EXERCISE AIM
In the stretch from the start of the rows through the line containing "Looking at the screenshot, I should click(925, 324).", swap every "icon" for "symbol" and reproduce those lines with nothing else changed.

ENTRIES
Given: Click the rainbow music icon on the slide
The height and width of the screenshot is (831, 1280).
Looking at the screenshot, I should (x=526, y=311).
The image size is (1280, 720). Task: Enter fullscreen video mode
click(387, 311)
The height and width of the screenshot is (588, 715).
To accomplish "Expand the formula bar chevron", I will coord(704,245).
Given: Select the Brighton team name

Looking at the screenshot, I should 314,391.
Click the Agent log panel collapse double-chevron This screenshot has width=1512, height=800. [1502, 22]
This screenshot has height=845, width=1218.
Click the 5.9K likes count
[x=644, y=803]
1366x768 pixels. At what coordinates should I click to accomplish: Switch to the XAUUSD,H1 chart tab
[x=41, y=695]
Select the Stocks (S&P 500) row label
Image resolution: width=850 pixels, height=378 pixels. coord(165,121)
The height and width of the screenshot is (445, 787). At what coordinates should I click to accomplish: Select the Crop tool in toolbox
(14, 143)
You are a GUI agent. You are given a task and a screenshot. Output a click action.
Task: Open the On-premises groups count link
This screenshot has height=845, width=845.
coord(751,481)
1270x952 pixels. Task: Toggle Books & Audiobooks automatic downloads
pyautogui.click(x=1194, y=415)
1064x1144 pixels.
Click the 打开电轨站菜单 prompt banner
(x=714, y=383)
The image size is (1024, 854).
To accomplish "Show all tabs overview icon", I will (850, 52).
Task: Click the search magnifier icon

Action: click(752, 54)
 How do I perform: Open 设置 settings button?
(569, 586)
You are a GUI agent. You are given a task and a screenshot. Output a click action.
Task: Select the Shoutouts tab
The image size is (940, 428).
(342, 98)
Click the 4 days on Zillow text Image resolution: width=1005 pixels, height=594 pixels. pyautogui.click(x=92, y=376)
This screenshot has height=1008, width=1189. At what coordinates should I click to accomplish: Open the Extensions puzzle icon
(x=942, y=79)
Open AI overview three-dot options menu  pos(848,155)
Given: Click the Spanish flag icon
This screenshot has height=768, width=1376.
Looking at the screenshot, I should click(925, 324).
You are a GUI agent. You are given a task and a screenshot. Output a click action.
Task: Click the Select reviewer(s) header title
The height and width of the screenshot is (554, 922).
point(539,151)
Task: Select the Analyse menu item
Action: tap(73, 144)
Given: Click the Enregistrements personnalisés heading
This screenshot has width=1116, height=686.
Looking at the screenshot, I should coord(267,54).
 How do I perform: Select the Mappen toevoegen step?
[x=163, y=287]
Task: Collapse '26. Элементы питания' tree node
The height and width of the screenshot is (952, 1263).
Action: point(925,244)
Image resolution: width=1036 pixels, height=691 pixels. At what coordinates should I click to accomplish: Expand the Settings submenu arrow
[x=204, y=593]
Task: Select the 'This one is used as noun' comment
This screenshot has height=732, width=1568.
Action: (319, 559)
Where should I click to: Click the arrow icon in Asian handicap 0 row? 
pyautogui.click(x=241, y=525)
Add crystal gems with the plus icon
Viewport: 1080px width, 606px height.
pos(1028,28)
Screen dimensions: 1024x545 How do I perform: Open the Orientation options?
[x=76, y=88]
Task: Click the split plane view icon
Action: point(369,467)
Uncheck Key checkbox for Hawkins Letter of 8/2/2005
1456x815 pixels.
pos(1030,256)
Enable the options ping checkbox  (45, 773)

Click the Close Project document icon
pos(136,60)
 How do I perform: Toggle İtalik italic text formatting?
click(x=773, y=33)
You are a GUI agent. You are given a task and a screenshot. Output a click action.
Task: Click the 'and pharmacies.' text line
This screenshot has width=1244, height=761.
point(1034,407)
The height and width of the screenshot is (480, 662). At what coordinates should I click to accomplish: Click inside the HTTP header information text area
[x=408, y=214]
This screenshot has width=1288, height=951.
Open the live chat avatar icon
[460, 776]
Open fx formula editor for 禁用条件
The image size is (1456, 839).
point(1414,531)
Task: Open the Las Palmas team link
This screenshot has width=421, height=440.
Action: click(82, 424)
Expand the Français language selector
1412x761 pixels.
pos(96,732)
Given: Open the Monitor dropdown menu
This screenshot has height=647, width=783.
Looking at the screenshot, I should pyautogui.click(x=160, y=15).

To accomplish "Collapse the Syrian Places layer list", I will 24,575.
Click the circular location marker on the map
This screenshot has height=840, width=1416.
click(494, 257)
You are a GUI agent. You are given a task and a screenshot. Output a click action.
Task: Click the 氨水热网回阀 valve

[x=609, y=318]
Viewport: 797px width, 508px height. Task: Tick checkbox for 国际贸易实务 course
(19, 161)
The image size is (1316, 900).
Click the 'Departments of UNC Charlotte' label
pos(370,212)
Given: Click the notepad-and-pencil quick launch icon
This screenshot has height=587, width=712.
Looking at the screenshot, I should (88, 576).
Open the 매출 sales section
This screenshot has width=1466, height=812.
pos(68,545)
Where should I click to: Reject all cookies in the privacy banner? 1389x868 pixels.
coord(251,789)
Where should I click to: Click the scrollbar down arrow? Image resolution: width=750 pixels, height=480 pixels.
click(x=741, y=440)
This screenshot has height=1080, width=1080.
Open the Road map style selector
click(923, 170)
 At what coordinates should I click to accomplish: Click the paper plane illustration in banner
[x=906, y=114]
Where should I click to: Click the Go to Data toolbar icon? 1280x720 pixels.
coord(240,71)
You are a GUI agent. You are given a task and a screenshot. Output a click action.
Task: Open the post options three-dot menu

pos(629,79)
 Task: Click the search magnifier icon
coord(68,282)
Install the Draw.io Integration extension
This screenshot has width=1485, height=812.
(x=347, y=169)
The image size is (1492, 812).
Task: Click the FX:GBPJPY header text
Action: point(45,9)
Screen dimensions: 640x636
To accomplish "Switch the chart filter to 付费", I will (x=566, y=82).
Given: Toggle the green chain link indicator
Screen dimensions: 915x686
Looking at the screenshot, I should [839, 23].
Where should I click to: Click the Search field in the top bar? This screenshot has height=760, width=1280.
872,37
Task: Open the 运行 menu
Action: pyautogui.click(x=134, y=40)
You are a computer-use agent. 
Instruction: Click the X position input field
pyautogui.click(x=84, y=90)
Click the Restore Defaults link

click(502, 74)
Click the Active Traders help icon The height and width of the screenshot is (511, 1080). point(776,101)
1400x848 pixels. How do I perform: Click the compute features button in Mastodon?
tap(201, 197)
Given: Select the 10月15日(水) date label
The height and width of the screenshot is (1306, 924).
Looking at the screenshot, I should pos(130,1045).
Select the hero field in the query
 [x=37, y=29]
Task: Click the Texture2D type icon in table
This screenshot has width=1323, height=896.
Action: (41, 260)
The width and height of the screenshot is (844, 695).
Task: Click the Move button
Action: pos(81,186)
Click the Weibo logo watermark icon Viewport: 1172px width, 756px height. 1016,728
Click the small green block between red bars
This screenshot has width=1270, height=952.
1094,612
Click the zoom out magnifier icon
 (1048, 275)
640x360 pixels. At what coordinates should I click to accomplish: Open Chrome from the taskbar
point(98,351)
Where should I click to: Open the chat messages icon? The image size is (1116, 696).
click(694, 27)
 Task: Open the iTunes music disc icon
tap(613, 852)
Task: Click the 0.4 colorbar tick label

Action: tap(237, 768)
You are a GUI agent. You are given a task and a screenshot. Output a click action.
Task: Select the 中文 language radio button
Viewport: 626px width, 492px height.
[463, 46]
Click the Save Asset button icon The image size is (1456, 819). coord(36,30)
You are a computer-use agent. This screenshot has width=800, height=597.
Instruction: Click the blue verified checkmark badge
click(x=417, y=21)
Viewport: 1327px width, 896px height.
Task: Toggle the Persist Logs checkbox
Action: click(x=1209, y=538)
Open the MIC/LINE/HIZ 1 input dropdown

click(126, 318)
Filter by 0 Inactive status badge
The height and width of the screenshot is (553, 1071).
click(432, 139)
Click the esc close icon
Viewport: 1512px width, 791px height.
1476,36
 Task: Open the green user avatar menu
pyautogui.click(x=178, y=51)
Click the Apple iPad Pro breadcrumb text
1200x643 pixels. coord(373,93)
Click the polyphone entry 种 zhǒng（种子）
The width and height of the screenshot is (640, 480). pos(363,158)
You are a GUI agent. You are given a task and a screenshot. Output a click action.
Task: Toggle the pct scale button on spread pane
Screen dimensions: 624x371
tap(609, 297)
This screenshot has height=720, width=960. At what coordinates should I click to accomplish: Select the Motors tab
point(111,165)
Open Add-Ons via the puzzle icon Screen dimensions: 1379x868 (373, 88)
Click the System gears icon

FINISHED TASK
Given: Click the rainbow music symbol on the slide
The height and width of the screenshot is (831, 1280).
Looking at the screenshot, I should (x=526, y=311).
The image size is (1280, 720). Task: Enter fullscreen video mode
click(387, 311)
The height and width of the screenshot is (588, 715).
To accomplish "Expand the formula bar chevron", I will coord(704,245).
Given: Select the Brighton team name

Looking at the screenshot, I should 314,391.
Click the Agent log panel collapse double-chevron This screenshot has width=1512, height=800. [1502, 22]
This screenshot has height=845, width=1218.
Click the 5.9K likes count
[x=644, y=803]
1366x768 pixels. At what coordinates should I click to accomplish: Switch to the XAUUSD,H1 chart tab
[x=41, y=695]
Select the Stocks (S&P 500) row label
Image resolution: width=850 pixels, height=378 pixels. coord(165,121)
The height and width of the screenshot is (445, 787). At what coordinates should I click to accomplish: Select the Crop tool in toolbox
(14, 143)
You are a GUI agent. You are given a task and a screenshot. Output a click action.
Task: Open the On-premises groups count link
This screenshot has height=845, width=845.
coord(751,481)
1270x952 pixels. Task: Toggle Books & Audiobooks automatic downloads
pyautogui.click(x=1194, y=415)
1064x1144 pixels.
Click the 打开电轨站菜单 prompt banner
(x=714, y=383)
The image size is (1024, 854).
To accomplish "Show all tabs overview symbol", I will (850, 52).
Task: Click the search magnifier symbol

Action: click(752, 54)
 How do I perform: Open 设置 settings button?
(569, 586)
You are a GUI agent. You are given a task and a screenshot. Output a click action.
Task: Select the Shoutouts tab
The image size is (940, 428).
(342, 98)
Click the 4 days on Zillow text Image resolution: width=1005 pixels, height=594 pixels. pyautogui.click(x=92, y=376)
This screenshot has height=1008, width=1189. At what coordinates should I click to accomplish: Open the Extensions puzzle symbol
(x=942, y=79)
Open AI overview three-dot options menu  pos(848,155)
Given: Click the Spanish flag symbol
This screenshot has height=768, width=1376.
Looking at the screenshot, I should click(925, 324).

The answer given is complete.